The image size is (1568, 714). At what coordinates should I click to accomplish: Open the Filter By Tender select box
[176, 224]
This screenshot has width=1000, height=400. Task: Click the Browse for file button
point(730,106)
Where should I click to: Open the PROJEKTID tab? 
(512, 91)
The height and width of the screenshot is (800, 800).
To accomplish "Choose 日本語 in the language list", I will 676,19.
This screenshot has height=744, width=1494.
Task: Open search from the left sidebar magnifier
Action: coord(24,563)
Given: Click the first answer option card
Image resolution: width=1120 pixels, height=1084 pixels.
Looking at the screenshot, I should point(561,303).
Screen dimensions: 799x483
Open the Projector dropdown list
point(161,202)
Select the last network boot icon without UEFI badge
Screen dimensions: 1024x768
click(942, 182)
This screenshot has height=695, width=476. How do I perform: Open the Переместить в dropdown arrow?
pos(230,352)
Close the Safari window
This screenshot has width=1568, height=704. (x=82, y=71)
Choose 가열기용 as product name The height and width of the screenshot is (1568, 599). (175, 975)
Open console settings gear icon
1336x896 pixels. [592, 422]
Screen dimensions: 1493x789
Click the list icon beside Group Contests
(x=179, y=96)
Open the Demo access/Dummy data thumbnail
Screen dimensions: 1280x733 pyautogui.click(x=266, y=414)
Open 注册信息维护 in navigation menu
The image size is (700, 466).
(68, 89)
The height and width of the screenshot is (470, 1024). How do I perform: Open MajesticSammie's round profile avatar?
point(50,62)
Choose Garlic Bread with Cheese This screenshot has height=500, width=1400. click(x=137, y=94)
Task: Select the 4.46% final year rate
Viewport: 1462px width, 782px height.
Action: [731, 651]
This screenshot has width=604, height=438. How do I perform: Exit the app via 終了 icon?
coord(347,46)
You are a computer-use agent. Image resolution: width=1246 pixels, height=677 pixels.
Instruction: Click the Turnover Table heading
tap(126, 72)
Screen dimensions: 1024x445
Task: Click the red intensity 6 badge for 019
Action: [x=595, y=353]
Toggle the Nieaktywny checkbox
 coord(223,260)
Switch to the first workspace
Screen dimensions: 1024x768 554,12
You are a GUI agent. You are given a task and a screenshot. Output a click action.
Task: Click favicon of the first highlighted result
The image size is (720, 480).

===

• EXERCISE BRIEF:
The answer must be a word-for-word reproduction of every record above.

• SOLVED PROBLEM:
The image size is (1568, 714). At what coordinates should I click to accomplish: Open the Filter By Tender select box
[176, 224]
This screenshot has width=1000, height=400. Task: Click the Browse for file button
point(730,106)
Where should I click to: Open the PROJEKTID tab? 
(512, 91)
The height and width of the screenshot is (800, 800).
To accomplish "Choose 日本語 in the language list", I will 676,19.
This screenshot has height=744, width=1494.
Task: Open search from the left sidebar magnifier
Action: coord(24,563)
Given: Click the first answer option card
Image resolution: width=1120 pixels, height=1084 pixels.
Looking at the screenshot, I should point(561,303).
Screen dimensions: 799x483
Open the Projector dropdown list
point(161,202)
Select the last network boot icon without UEFI badge
Screen dimensions: 1024x768
click(942, 182)
This screenshot has height=695, width=476. How do I perform: Open the Переместить в dropdown arrow?
pos(230,352)
Close the Safari window
This screenshot has width=1568, height=704. (x=82, y=71)
Choose 가열기용 as product name The height and width of the screenshot is (1568, 599). (175, 975)
Open console settings gear icon
1336x896 pixels. [592, 422]
Screen dimensions: 1493x789
Click the list icon beside Group Contests
(x=179, y=96)
Open the Demo access/Dummy data thumbnail
Screen dimensions: 1280x733 pyautogui.click(x=266, y=414)
Open 注册信息维护 in navigation menu
The image size is (700, 466).
(68, 89)
The height and width of the screenshot is (470, 1024). How do I perform: Open MajesticSammie's round profile avatar?
point(50,62)
Choose Garlic Bread with Cheese This screenshot has height=500, width=1400. click(x=137, y=94)
Task: Select the 4.46% final year rate
Viewport: 1462px width, 782px height.
Action: [731, 651]
This screenshot has width=604, height=438. How do I perform: Exit the app via 終了 icon?
coord(347,46)
You are a computer-use agent. Image resolution: width=1246 pixels, height=677 pixels.
Instruction: Click the Turnover Table heading
tap(126, 72)
Screen dimensions: 1024x445
Task: Click the red intensity 6 badge for 019
Action: [x=595, y=353]
Toggle the Nieaktywny checkbox
 coord(223,260)
Switch to the first workspace
Screen dimensions: 1024x768 554,12
You are a GUI agent. You are given a task and a screenshot. Output a click action.
Task: Click favicon of the first highlighted result
The image size is (720, 480).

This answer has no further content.